The first challenge is pronunciation. I am having a difficult time wrapping my tongue around so many vowels in a row. The sounds of “w” and “y”, distinct from “u”, all run together in my mouth. To give each vowel its distinct sound, to avoid blending them, requires unnatural concentration. For example, to say “Good morning” is one word, “Oyawore”, but it is like 5 parts, with just the tiniest bit of slurring together: o-ya-w-o-ray.

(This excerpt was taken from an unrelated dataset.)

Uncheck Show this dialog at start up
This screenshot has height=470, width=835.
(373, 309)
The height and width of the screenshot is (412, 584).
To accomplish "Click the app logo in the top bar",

I learned to count to ten, and then one hundred, fairly quickly. However, when we came to the lesson on telling time I met my second challenge. In Dholuo, one describes the time when the hour hand points to two, as 8 hours. Six o’clock is described with the word for 12. And so on: three o’clock is 9 hours (actually, hours nine), eleven o’clock uses the word for five. Adding minutes is fairly easy in that you just add the minutes that have elapsed, but first you insert the phrase “gi dakika” to mean with minutes. (Oh, and dakika is a borrowed word from Swahili.) But you only add minutes for the first half of the clock—I mean the time from 12:00 to 6:00—is it still the first half if the left side of the clock goes from 12, through 1-2-3 to 6? This makes my brain hurt. I have written down how you describe the left half of the clock, but it has not yet sunk in. Suffice it to say it is different than the right half.

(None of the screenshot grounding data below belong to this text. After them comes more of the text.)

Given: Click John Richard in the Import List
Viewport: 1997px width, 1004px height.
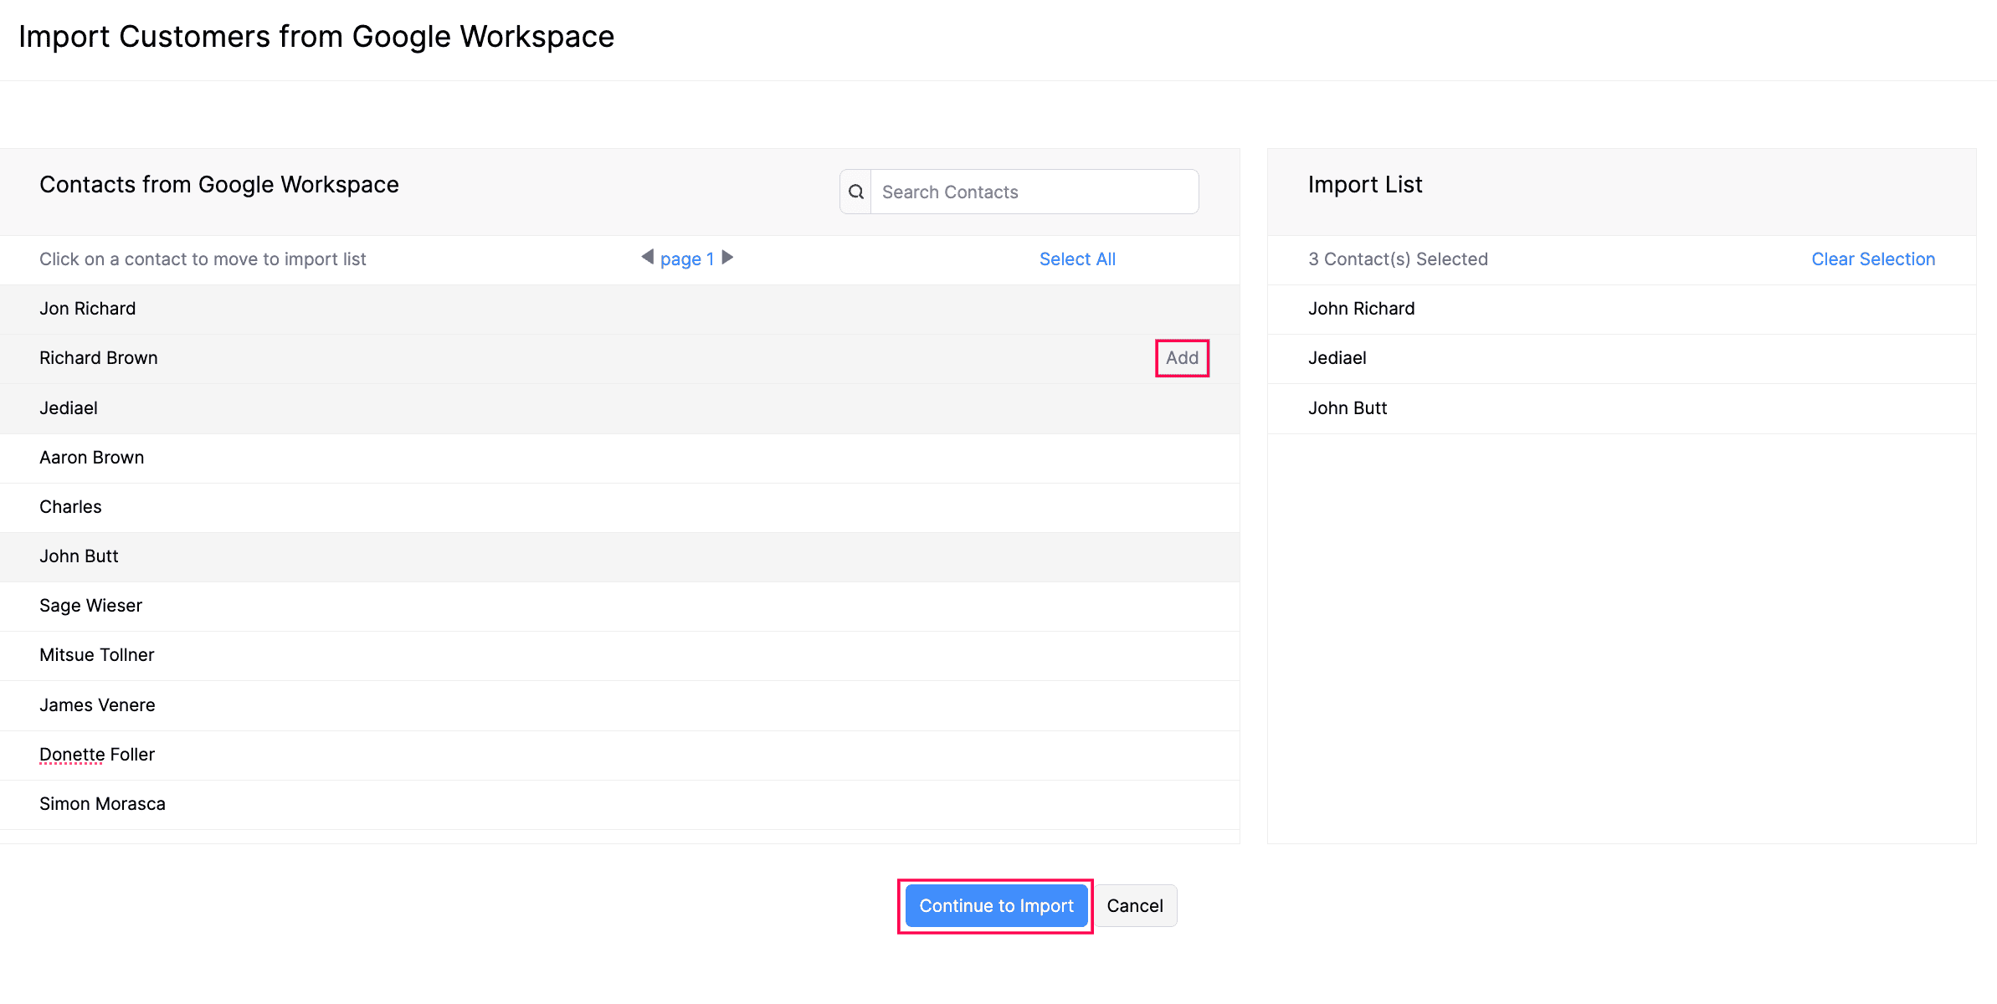Looking at the screenshot, I should pos(1361,308).
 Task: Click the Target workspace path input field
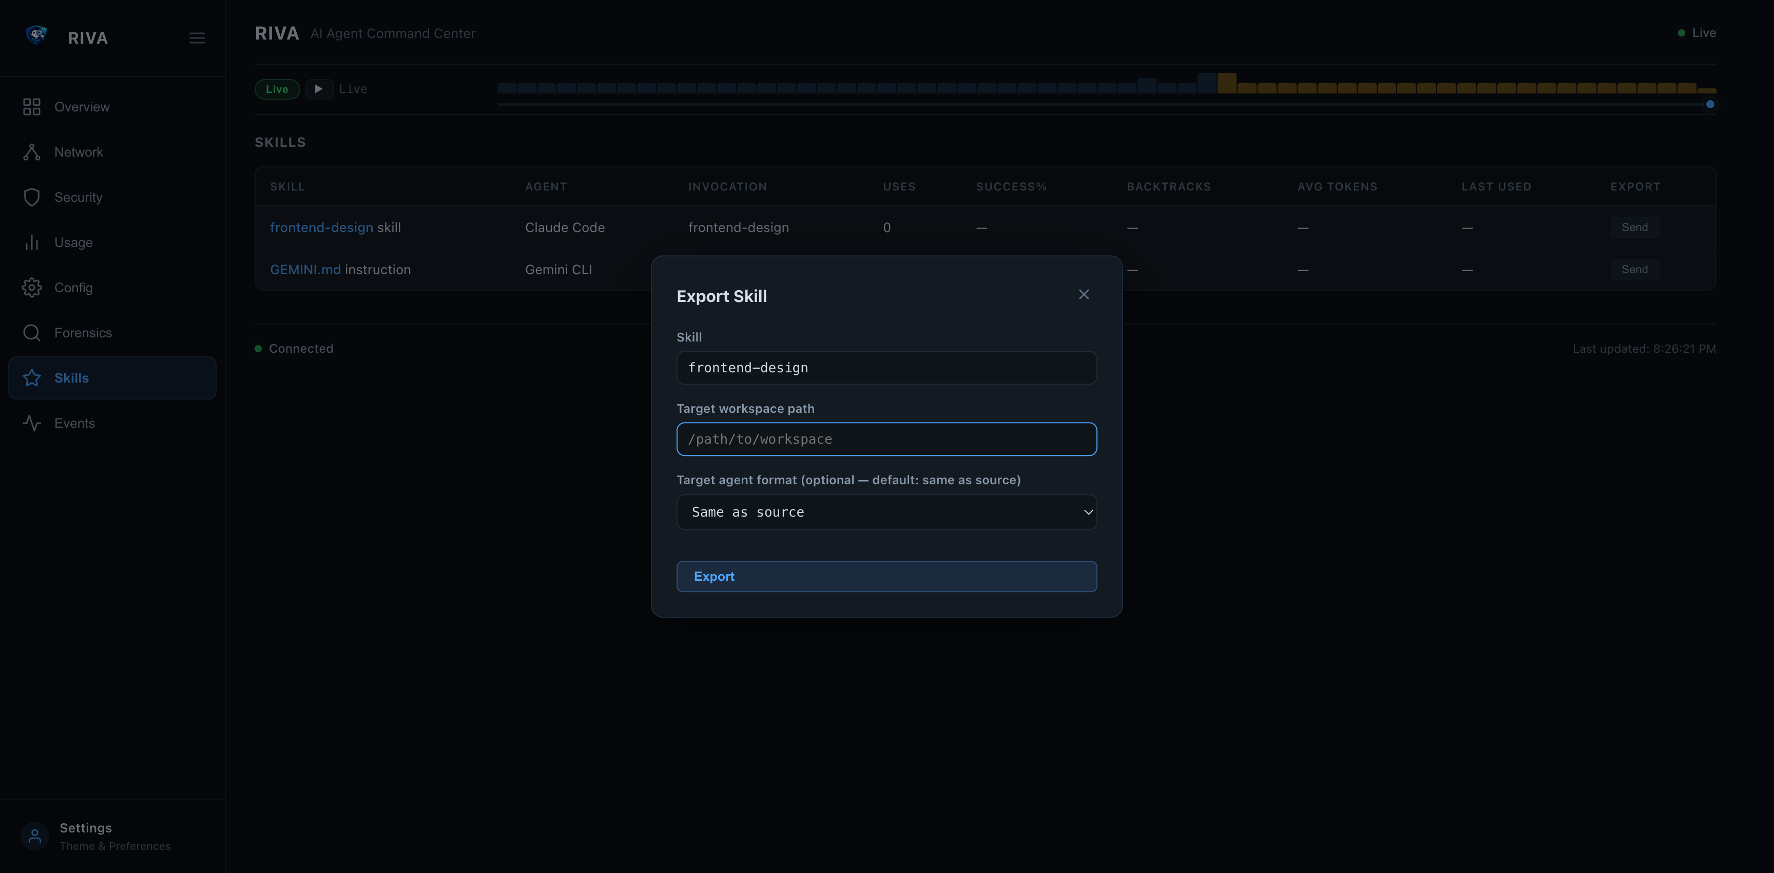click(x=886, y=439)
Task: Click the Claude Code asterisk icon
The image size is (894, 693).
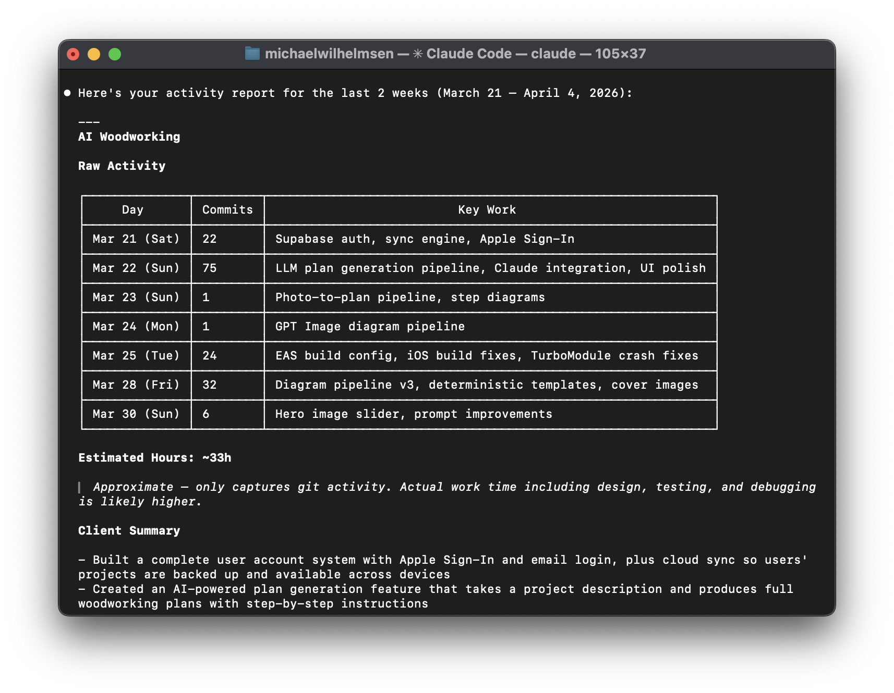Action: (417, 53)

The third challenge I just got yesterday. It turns out that a noun may not be a nice, stable word as most are in English. I mean yeah, we add an “s”, or an “es” to make it plural, sometimes we change a spelling or pronunciation from male to female, and there are all those irregular plurals like feet from foot. In Dholuo, the word “stomach”, or “ich”, becomes iya for my stomach, iyi for your stomach, iye for his or her stomach, iwa for our stomach, iwu for your (plural) stomach, and igi for their stomach! I was thinking I was learning possessive pronouns, but it was all different stomachs. And yes, this makes my stomach ache.

Perhaps these differences in language set me up to misunderstand my tutor. Surely it is not just the clock or the time that we look at with entirely different perspectives?

Sadly, learning Dholuo will not help my French! Que lastima! (Oops, learning Spanish obviously didn’t help my French, either.)

3 thoughts on “Learning Dholuo

  1. As one who is “challenged” by all languages, including English, I’m fascinated and amazed by your description. Thanks for documenting you amazing story so I can share.